On the first day of the experiment Delhi-ites must have taken notice of the new plan as only cars with odd-numbered plates were seen on the six-lane road that encircles the city, while residents shared tips on how to carpool or to avoid journeys altogether. Suddenly a trip across town took 20 minutes rather than the usual 80. Plus, residents were boarding the metro system and buses were more packed.
Whilst traffic congestion decreased, pollution levels remained the same.
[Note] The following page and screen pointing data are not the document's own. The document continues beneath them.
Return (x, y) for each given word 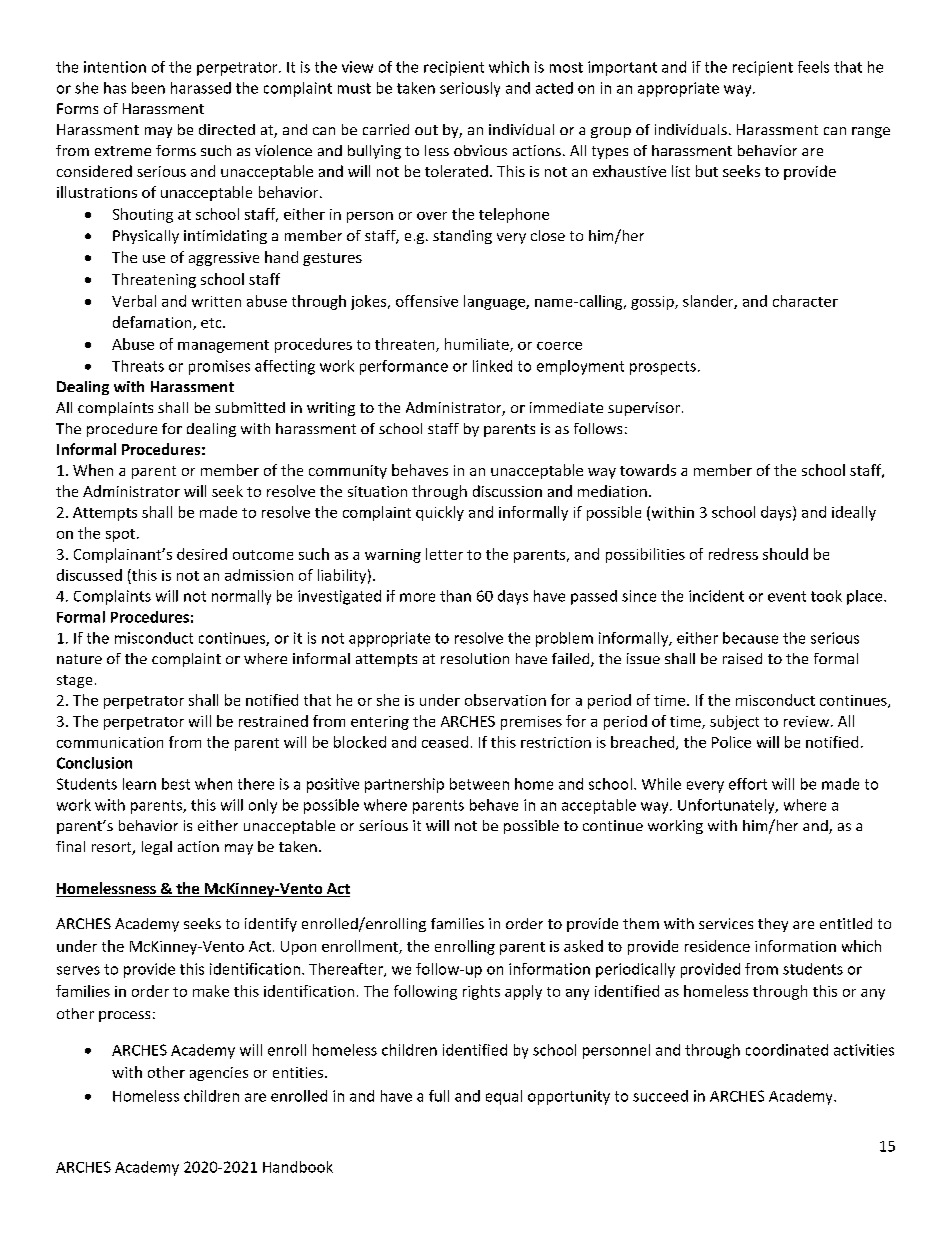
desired (202, 554)
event (787, 596)
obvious (480, 150)
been (148, 88)
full (439, 1096)
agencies (219, 1074)
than (455, 596)
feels (813, 67)
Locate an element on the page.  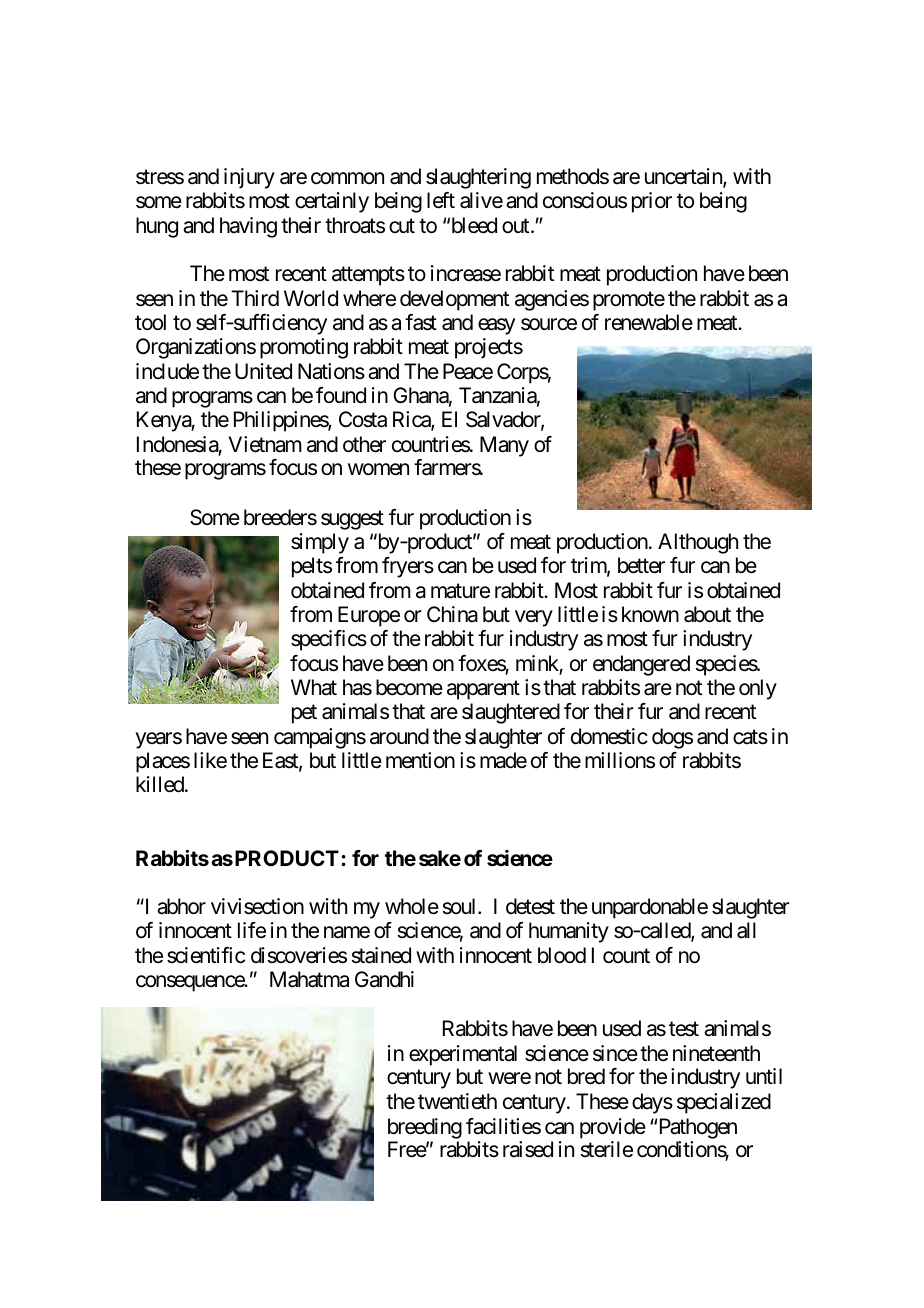
uncertain is located at coordinates (684, 178).
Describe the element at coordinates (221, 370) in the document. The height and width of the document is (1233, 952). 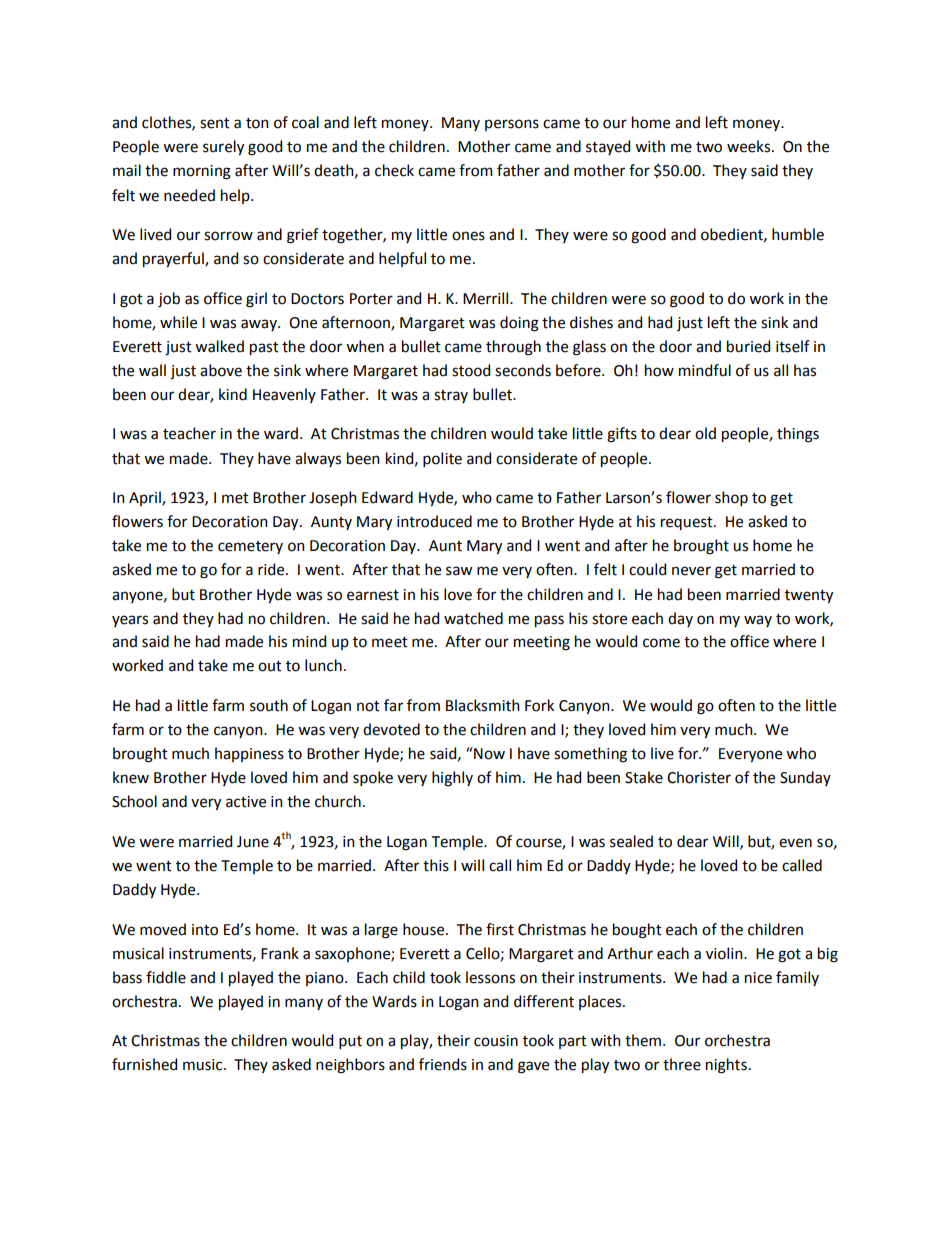
I see `above` at that location.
Albeit very high.
Delhi is not the only city where authorities are trying to battle pollution by restricting vehicle access into the city centres. Due to recent extended periods of no rain and wind, Rome and Milan have also introduced either total bans or alternate days based on the odds/evens number plates and providing discounted public transport. Read more about this case study here.
But can traffic congestion be the only factor contributing to Delhi’s high pollution levels? Whilst the poor continue to burn rubbish to stay warm and cheap coal and diesel is continually used across India the air will be full of sulphur dioxide, ash and fine toxic particles. Meanwhile, in the small Italian town of San Vitaliano, the mayor banned the use of wood fired ovens until next March to huge protests from pizza restaurants, bakers and their customers.
In the large cities in India there is more than just traffic congestion to consider, until the complicated issues surrounding urban planning such as insufficient public transport, access to schools and affordable housing, cars will remain central to the life of people living in Delhi.
On a positive note it was a relief for the Government to realise that locals can be influenced to change their habits and make Delhi a place to live and breathe.